High Cholesterol: What to know

Where Does Cholesterol Come From?

Most of the cholesterol in your body is produced by your liver. About 80% of it produced by livers, 20% comes from the foods.

You need some cholesterol to produce hormones and substances your body uses to digest foods. But too much of it can build up in your arteries and lead to a heart attack or stroke.

Cholesterol is Important

We need a small amount of blood cholesterol because the body uses it to:

  • Build the structure of cell membranes

  • Produce bile acids, which help the body digest fat and absorb important nutrients

  • Synthesize hormones

  • Essential for your body to produce vitamin D

Types of Cholesterol

LDL (low-density lipoprotein) - Bad cholesterol

It causes the build-up of fatty deposits within your arteries, reducing or blocking the flow of blood and oxygen your heart needs. High levels of LDL cholesterol raise your risk for heart disease and stroke.

HDL (high-density lipoprotein) - Good cholesterol

It picks up excess cholesterol in your blood and takes it back to your liver. High levels of HDL cholesterol can lower your risk for heart disease and stroke.


A lipid that stores unused calories and gives your body energy. High triglycerides may contribute to hardening of the arteries or thickening of the artery walls.

High cholesterol is usually asymptomatic, but it increases your risk for heart disease and stroke.

Reduce Bad Fats

To lower your risk of heart disease and reduce blood cholesterol levels, it is important to limit your intake of saturated fats and trans fats.
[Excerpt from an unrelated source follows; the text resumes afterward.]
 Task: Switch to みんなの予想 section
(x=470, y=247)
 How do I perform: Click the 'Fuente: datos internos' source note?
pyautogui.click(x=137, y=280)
Limit foods high in saturated fats and trans fat. Try to avoid:

  1. Fatty meats

  2. Poultry skin

  3. Fried foods

  4. Crispy dim sum

  5. Processed foods

  6. Margarines

Which foods raise HDL cholesterol?

  1. Whole grains Oatmeal, oat bran and whole-wheat products

  2. Nuts Walnuts, almonds and brazil nuts

  3. Food rich in omega-3 fatty acids Fish, fish oil supplements, flaxseeds and flaxseed oil

How is High Cholesterol Diagnosed?

High cholesterol usually has no signs or symptoms. The only way to know whether you have high cholesterol is to get your cholesterol checked. We can do a simple blood test, called a “lipid profile,” to measure your cholesterol levels.